=== INFORMATION GIVEN ===
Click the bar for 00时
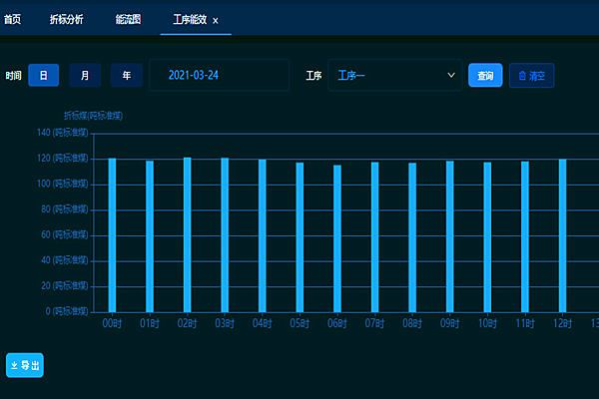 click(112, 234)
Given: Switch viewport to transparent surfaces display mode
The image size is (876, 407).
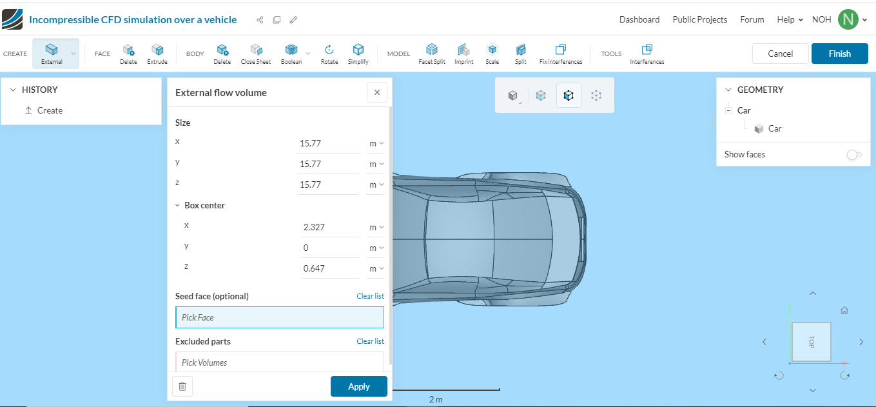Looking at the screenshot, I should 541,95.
===
=== INFORMATION GIVEN ===
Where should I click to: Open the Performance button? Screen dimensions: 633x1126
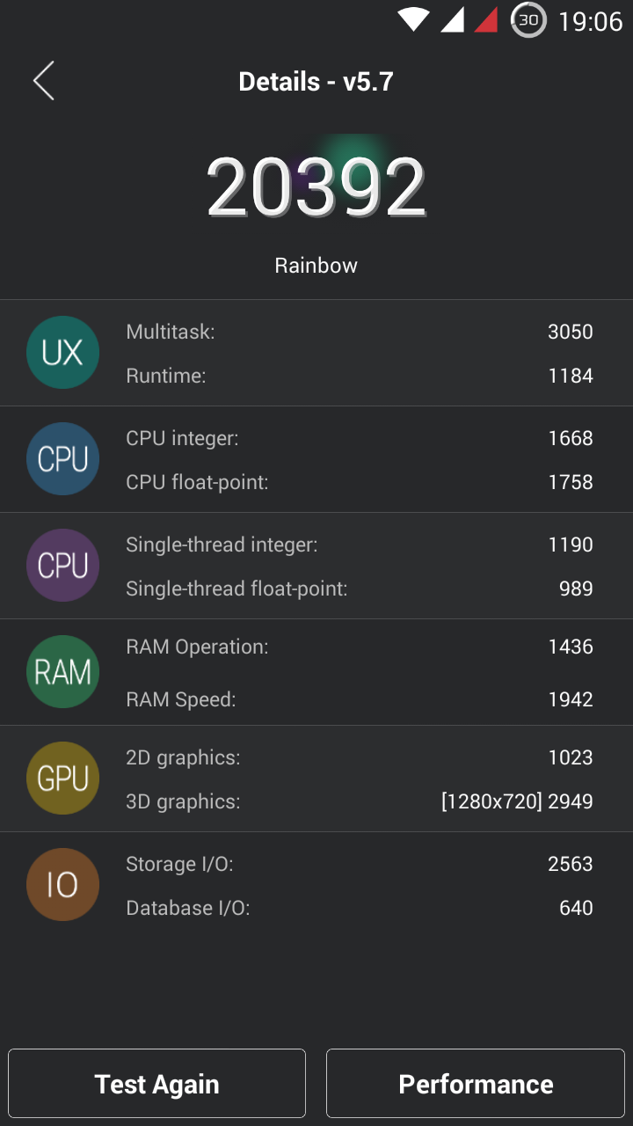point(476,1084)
===
Update the items starting at the line that contains "Given: Switch viewport" and ending at the line that contains "Looking at the screenshot, I should 541,95.", replacing "transparent" with "wireframe" and keeping everything else unchanged. Return only those lines, and leave the pictures out.

__TASK ANSWER__.
Given: Switch viewport to wireframe surfaces display mode
The image size is (876, 407).
Looking at the screenshot, I should 541,95.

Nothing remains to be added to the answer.